How'd the Suns do it? Well, first off, they got a little road cookin' in that all the critical calls went their way in the 4th quarter. There were some iffy charges and at least one ticky-tac "and 1" in which Leandro Barbosa clearly initiated the contact with Tony Parker. But even more telling is the fact that Tim Duncan got called for travelling twice
. Now mind you, both calls were absolutely correct. He shuffled his feet. But Duncan always
shuffles his feet...it just doesn't get called, certainly not in the 4th quarter of a home playoff game. But they got him last night.
Of course, even though the Suns got a lot of favorable whistles night, I'd like to point one thing out. You know those handchecking rules that David Stern enacted to free up perimeter players and fast breaking teams? Apparently those rules apply to everybody but
the Spurs. They handcheck on every possession
. In fact, I think Steve Nash should stencil some hand outlines on his jersey so it's easier for Bruce Bowen to remember where to grab on.
Anyway, it's funny how a few calls here and there will get a team going.
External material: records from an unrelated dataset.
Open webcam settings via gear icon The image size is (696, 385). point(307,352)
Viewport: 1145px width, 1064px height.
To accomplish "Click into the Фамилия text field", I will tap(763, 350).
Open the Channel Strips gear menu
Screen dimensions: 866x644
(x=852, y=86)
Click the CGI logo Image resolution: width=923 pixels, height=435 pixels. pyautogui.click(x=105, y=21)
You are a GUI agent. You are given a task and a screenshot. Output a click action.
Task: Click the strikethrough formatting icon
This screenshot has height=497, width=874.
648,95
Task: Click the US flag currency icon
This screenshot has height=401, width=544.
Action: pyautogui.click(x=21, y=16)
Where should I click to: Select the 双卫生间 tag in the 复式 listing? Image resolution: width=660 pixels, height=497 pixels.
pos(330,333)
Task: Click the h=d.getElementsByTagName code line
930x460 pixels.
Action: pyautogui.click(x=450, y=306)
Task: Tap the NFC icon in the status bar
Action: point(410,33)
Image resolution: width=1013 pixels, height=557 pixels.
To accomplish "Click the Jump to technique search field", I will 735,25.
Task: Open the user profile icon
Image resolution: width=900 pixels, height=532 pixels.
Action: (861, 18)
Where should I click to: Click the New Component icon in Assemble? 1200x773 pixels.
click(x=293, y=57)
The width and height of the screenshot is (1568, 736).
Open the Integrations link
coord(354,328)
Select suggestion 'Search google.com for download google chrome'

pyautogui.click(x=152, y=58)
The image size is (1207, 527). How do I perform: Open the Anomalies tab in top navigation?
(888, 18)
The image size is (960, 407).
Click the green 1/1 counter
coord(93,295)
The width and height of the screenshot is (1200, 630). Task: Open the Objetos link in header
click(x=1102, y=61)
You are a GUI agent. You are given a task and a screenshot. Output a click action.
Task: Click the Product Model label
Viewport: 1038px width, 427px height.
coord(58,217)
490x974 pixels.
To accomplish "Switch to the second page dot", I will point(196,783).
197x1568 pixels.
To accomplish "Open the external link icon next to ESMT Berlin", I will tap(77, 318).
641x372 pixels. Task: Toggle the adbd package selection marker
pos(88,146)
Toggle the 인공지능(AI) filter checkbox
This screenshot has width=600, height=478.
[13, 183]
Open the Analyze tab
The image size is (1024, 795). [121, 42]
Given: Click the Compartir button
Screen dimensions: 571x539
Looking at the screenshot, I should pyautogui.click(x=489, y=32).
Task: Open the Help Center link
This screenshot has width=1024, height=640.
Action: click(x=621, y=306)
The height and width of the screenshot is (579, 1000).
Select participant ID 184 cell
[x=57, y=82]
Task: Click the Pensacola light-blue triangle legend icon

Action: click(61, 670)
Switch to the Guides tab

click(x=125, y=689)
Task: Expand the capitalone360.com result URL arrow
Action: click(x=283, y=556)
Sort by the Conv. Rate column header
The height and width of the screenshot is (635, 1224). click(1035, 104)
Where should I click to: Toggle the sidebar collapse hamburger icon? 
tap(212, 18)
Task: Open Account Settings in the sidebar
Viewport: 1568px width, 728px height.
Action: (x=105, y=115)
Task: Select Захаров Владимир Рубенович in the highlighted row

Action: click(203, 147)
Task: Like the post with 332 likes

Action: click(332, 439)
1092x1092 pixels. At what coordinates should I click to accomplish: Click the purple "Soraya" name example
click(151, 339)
Because to tell you the truth, the only Suns player who looked like he really believed they could win during the second half was Steve Nash. The rest of the team looked scared and tentative. Guys were even passing up shots. It was kind of embarrassing, and I think Nash looked a little pissed off about it. But once the whistling winds of change started blowing their way, the Suns got that "We Believe" look in their eyes.
Then it was just a plain, old-fashioned gut check, symbolized by not one, but two
behind-the-back passes from Steve Nash to Amare Stoudemire for layups (and not easy ones), the second of which gave the Suns their first lead since it was 38-37 in the first half.
But even when the game was basically decided, the Spurs chose not to go down quietly. That's when Robert Horry -- who for the last few years has been playing the role of the "lovable grandpa" everybody can count on -- channeled his inner Bill Laimbeer and blasted Nash out of bounds. It was a sucker punch worthy of Ric Flair, but I'll give Horry some credit. He didn't pull a Bruce Bowen, which is when you cheapshot somebody, then adopt a look of purest innocence and pretend it was unintentional. No, Horry pistol-whipped Nash and gave him a look like, "That's right, I did that to you."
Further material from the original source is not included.